Volodymyr Puzakov was born on December 28, 1949, in Kuibyshev (present-day Samara, Russian Federation).
- 1966–1969 – breakdown mechanic at Ukrselkhoztekhnika/Ukrsilhosptekhnika Repair Works (Kirovohrad);
- 1969–1971 – military service in Soviet Army;
- 1971–1978 – occupied various positions at Ukrselkhoztekhnika/Ukrsilhosptekhnika Repair Works (Kirovohrad);
- 1978–1983 – superior of the repair and construction unit, deputy director and the secretary of the Communist Party Committee at Ukrremtrast Repair and Engineering Works (Kirovohrad);
- 1983–1990 – occupied various positions in the regional Communist Party organizations;
- 1985 – graduated from Kirovohrad Institute of Agricultural Engineering , M. Eng.;
- 1990–1993 – the Chairman of the Executive Committee of Kirovohrad Raion Council;
- 1993–1996 – the Head of the Green Plantations Trust (Kirovohrad);
- 1996–2002 – the Head of the Board of Directors of Viktor Taratuta Repair and Engineering Works (Kirovohrad);
- May 14, 2002 – May 25, 2006 – the People's Deputy of Ukraine (Communist Party of Ukraine);
- November 2006 – October 31, 2010 elected the Mayor of Kirovohrad.

==Parliamentary years==
In 2002 Volodymyr Puzakov took part in the Ukrainian parliamentary elections as No. 25 in the Communist party ticket and on March 31 he was elected to the Verkhovna Rada of Ukraine.
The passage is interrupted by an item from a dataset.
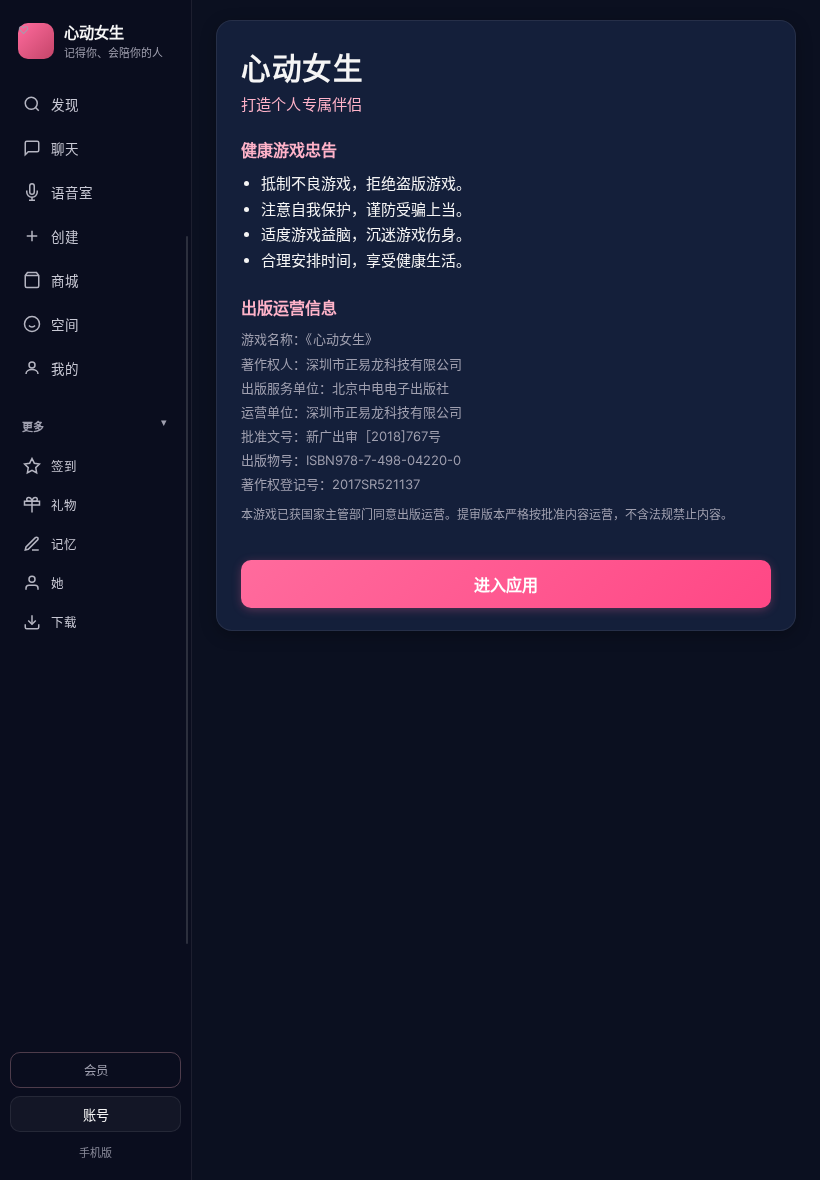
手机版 (95, 1153)
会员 (96, 1070)
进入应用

In the parliament he was the member of the Communist Party of Ukraine faction and headed the Subcommittee on Securities and Stock Market within the Verkhovna Rada's Committee on Finances and Banking.
As a parliamentarian Volodymyr Puzakov was among the most active people's deputies. According to official statistics during his staying in the Parliament he spoke from the rostrum 369 times and filed 334 interpellations, what correspondingly is the 3rd and the 2nd best results for the then convocation.